Re: Solr 4.0 - distributed updates without zookeeper?

Posted by Otis Gospodnetic <ot...@gmail.com>.
Hi Peter,

Not sure I have the answer for you, but are you looking to avoid using ZK
for some reason?
Or are you OK with ZK per se, but just don't want any leader re-election
and any other dynamic/cloudy behaviour?

Could you not simply treat 1 node as the "master" to which you send all
your updates and let SolrCloud distribute that to the rest of the cluster?
Is your main/only worry around what happens if this 1 node that you
designated as the master goes down?
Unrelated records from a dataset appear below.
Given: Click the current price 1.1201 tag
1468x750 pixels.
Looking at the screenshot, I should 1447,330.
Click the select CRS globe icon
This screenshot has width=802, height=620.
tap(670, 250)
What would you like to happen?  You'd
like indexing to start failing, while the search functionality remains up?

Otis
--
Search Analytics - http://sematext.com/search-analytics/index.html
Performance Monitoring - http://sematext.com/spm/index.html


On Sun, Nov 11, 2012 at 7:42 PM, Peter Wolanin <pe...@acquia.com>wrote:

> Looking at how we could upgrade some of our infrastructure to Solr 4.0
> - I would really like to take advantage of distributed updates to get
> NRT, but we want to keep our fixed master and slave server roles since
> we use different hardware appropriate to the different roles.
>
> Looking at the solr 4.0 distributed update code, it seems really
> hard-coded and bound to zookeeper.  Is there a way to have a solr
> master distribute updates without using ZK, or a way to mock the ZK
> interface to provide a fixed cluster topography that will work when
> sending updates just to the master?
>
> To be clear, if the master goes doen I don't want a slave promoted,
> nor do I want most of the other SolrCloud features - we have already
> built out a system for managing groups of servers.
>
> Thanks,
>
> Peter
>